**MATERIAL FOR THIS EXERCISE**
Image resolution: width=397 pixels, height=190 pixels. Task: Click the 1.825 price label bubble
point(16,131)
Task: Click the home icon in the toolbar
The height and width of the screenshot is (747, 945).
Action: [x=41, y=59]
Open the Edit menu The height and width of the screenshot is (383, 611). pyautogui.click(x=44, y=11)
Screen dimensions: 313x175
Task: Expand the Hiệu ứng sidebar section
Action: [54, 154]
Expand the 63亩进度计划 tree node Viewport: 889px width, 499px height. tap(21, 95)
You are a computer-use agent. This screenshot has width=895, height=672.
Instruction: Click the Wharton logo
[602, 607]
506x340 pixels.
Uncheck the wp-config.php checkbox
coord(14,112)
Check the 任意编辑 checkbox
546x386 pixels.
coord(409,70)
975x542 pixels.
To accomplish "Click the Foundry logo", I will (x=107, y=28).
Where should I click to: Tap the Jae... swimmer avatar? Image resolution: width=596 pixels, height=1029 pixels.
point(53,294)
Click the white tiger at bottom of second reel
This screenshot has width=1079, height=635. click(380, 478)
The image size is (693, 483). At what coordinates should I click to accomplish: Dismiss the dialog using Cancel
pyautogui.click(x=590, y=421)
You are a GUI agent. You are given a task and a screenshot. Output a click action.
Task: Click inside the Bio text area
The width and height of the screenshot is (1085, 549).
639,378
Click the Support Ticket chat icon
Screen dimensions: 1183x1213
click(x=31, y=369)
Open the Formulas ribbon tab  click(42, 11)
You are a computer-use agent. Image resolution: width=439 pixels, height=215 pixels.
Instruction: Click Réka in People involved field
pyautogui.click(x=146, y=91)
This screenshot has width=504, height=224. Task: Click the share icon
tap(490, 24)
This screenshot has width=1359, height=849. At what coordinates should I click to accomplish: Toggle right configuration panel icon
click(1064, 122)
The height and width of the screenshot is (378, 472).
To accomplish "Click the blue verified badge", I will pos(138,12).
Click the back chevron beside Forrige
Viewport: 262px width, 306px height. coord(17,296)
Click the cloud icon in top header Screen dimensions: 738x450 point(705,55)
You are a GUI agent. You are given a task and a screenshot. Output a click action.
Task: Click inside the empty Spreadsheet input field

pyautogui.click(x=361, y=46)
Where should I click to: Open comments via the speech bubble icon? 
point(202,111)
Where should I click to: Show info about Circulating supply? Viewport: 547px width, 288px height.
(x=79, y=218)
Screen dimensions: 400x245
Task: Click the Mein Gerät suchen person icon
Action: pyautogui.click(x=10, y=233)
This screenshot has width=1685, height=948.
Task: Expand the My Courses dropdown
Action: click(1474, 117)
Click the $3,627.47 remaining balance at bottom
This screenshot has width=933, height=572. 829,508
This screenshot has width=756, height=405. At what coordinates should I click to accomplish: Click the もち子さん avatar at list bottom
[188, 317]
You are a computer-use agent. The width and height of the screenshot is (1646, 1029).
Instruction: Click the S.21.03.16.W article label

**BRIEF**
Copy all of the data above line for line, leaving every character unchanged.

**RESULT OF THE EXERCISE**
Image resolution: width=397 pixels, height=190 pixels. Task: Click the 1.825 price label bubble
point(16,131)
Task: Click the home icon in the toolbar
The height and width of the screenshot is (747, 945).
Action: [x=41, y=59]
Open the Edit menu The height and width of the screenshot is (383, 611). pyautogui.click(x=44, y=11)
Screen dimensions: 313x175
Task: Expand the Hiệu ứng sidebar section
Action: [54, 154]
Expand the 63亩进度计划 tree node Viewport: 889px width, 499px height. tap(21, 95)
You are a computer-use agent. This screenshot has width=895, height=672.
Instruction: Click the Wharton logo
[602, 607]
506x340 pixels.
Uncheck the wp-config.php checkbox
coord(14,112)
Check the 任意编辑 checkbox
546x386 pixels.
coord(409,70)
975x542 pixels.
To accomplish "Click the Foundry logo", I will (x=107, y=28).
Where should I click to: Tap the Jae... swimmer avatar? Image resolution: width=596 pixels, height=1029 pixels.
point(53,294)
Click the white tiger at bottom of second reel
This screenshot has width=1079, height=635. click(380, 478)
The image size is (693, 483). At what coordinates should I click to accomplish: Dismiss the dialog using Cancel
pyautogui.click(x=590, y=421)
You are a GUI agent. You are given a task and a screenshot. Output a click action.
Task: Click inside the Bio text area
The width and height of the screenshot is (1085, 549).
639,378
Click the Support Ticket chat icon
Screen dimensions: 1183x1213
click(x=31, y=369)
Open the Formulas ribbon tab  click(42, 11)
You are a computer-use agent. Image resolution: width=439 pixels, height=215 pixels.
Instruction: Click Réka in People involved field
pyautogui.click(x=146, y=91)
This screenshot has width=504, height=224. Task: Click the share icon
tap(490, 24)
This screenshot has width=1359, height=849. At what coordinates should I click to accomplish: Toggle right configuration panel icon
click(1064, 122)
The height and width of the screenshot is (378, 472).
To accomplish "Click the blue verified badge", I will pos(138,12).
Click the back chevron beside Forrige
Viewport: 262px width, 306px height. coord(17,296)
Click the cloud icon in top header Screen dimensions: 738x450 point(705,55)
You are a GUI agent. You are given a task and a screenshot. Output a click action.
Task: Click inside the empty Spreadsheet input field

pyautogui.click(x=361, y=46)
Where should I click to: Open comments via the speech bubble icon? 
point(202,111)
Where should I click to: Show info about Circulating supply? Viewport: 547px width, 288px height.
(x=79, y=218)
Screen dimensions: 400x245
Task: Click the Mein Gerät suchen person icon
Action: pyautogui.click(x=10, y=233)
This screenshot has width=1685, height=948.
Task: Expand the My Courses dropdown
Action: click(1474, 117)
Click the $3,627.47 remaining balance at bottom
This screenshot has width=933, height=572. 829,508
This screenshot has width=756, height=405. At what coordinates should I click to accomplish: Click the もち子さん avatar at list bottom
[188, 317]
You are a computer-use agent. The width and height of the screenshot is (1646, 1029).
Instruction: Click the S.21.03.16.W article label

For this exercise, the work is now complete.